WHAT THE TASK ASKS
Switch "series label" to "legend item" in the rows from the line containing "Pakistan series label?" through the end of the rows, inclusive. Reproduce only those lines with nothing else changed.

◆ ◆ ◆

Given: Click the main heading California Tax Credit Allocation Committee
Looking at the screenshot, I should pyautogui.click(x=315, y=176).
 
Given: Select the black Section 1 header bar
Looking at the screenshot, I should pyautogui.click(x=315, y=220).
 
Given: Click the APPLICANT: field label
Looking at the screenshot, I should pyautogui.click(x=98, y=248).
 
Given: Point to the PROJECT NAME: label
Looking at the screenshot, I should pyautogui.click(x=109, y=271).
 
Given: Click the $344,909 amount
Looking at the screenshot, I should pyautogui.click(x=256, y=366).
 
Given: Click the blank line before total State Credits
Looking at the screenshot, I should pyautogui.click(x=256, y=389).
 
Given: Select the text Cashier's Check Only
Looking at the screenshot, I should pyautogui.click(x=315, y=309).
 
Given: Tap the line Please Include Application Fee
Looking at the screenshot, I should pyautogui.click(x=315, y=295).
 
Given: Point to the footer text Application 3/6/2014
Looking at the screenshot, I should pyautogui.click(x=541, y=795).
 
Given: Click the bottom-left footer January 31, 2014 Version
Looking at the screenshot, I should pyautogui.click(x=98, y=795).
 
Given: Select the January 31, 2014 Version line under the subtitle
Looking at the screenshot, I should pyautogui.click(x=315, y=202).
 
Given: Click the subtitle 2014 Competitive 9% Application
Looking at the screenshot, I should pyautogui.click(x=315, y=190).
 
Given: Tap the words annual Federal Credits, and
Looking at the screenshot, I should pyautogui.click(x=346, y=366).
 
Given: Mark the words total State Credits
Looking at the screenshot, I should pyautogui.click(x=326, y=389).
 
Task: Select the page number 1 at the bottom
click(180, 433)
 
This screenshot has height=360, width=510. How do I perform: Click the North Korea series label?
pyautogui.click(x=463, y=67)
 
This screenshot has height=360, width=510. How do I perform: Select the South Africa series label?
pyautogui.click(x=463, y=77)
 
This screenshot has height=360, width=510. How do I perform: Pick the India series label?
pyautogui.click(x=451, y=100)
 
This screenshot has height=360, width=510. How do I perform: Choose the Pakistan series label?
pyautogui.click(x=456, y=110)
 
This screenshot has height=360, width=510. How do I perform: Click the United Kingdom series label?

◆ ◆ ◆

ANSWER BELOW
This screenshot has height=360, width=510. How do I perform: Choose the Pakistan legend item?
pyautogui.click(x=456, y=110)
 
This screenshot has height=360, width=510. How do I perform: Click the United Kingdom legend item?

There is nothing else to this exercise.